Quantum Machine Learning Applications

Quantum machine learning (QML) use cases overlap two other major classifications of quantum computing applications: quantum simulation and quantum optimization. Near-term solutions for both incorporate hybrid classical-quantum algorithms that utilize classical neural networks. And anywhere you find a classical neural network, is a potential application of quantum machine learning, as well:

  • Molecular simulation, the original application of quantum computing, with use cases in drug discovery, material development, and climate modeling
  • Optimization problems, with particular interest in financial applications, but with broad applicability across many industries, especially those with supply chains
  • Natural language processing, including the quick and accurate interpretation, translation, and generation of spoken languages
  • Imaging, including the classification and identification of objects in pictures and videos, and with applications ranging from health care to surveillance to autonomous vehicles
  • Machine Learning model training, optimizing how artificial neural networks train on classical data to solve the problems above 

Specific examples of some of these use cases, broken down by industry, include:

  • Energy sector, including energy grid optimization, energy demand prediction, energy storage, energy storage distribution, and renewable energy integration
  • Manufacturing, including production scheduling, shift scheduling, resource allocation, and defect detection, but also the optimization of individual processes
  • Retail sales, including demand forecasting, inventory management, delivery route optimization, recommendation systems, loss prevention, and store layout optimization
  • Government services, including traffic optimization, public transportation routing, policy modeling and simulation, and public health modeling
  • Finance and insurance, including financial portfolio optimization, financial risk management, fraud detection, and trading strategy optimization
  • Aerospace and space, including trajectory optimization and flight data analysis, both terrestrial and extraterrestrial, and communication optimization
  • Environment and weather, including weather forecasting, disaster prediction, environmental modeling, and natural disaster response management
  • Health care services, including medical image analysis, diagnosis assistance, treatment plan optimization, early detection screening, and clinical trial design
  • Customer service and social media, including personal recommendations, sentiment analysis, support ticket routing, omnichannel experience optimization, and chatbots

Although no references are provided, an Analytics Insight article titled “What is Quantum Machine Learning? Applications of Quantum Machine Learning” proposes some novel quantum machine learning solutions. Some overlap what is commonly referred to as “quantum simulation,” but they also list human anatomy, space exploration, and cybersecurity.
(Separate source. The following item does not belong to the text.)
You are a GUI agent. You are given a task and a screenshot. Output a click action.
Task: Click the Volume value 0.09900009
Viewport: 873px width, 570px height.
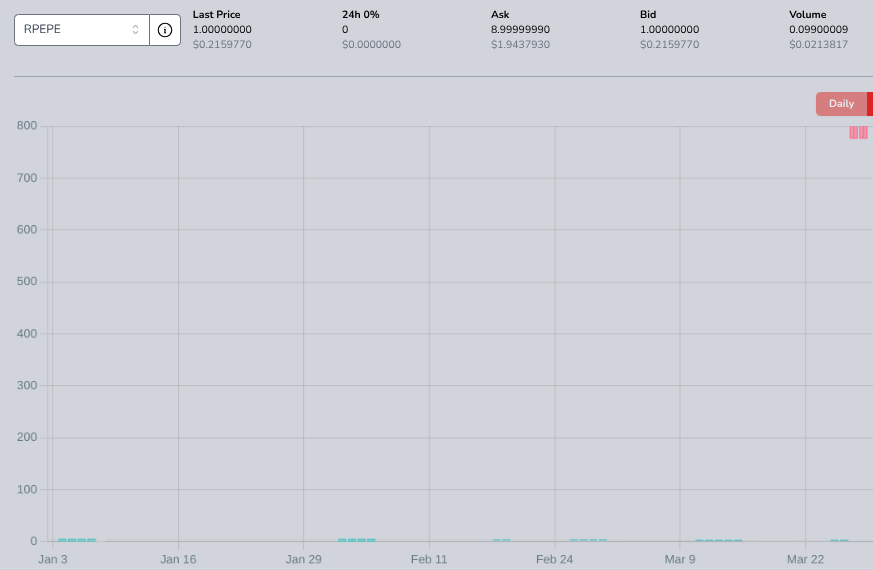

Most cloud based quantum machine learning options are impractically small due to low qubit counts, but Aquila allows exploration of Quantum Machine Learning with 256 qubits. Neutral atoms are a natural fit for solving Quantum Optimization problems, and the two fields are intertwined, so the research prospects are very promising.

Adapting classical machine learning to the quantum domain

Many classical machine learning algorithms do not naturally map to the quantum domain. This may be for a number of reasons:

  • The algorithm requires a large number of shots, which may be significantly slower on a quantum computer
  • The algorithm seeks to optimize the parameters using methods such as gradient descent, but quantum measurements are noisy
  • Quantum algorithms do not yet support millions of parameters such as classical ones.

Because of this, new QML algorithms are being developed to take advantage of the unique properties of quantum while sidestepping quantum’s limitations.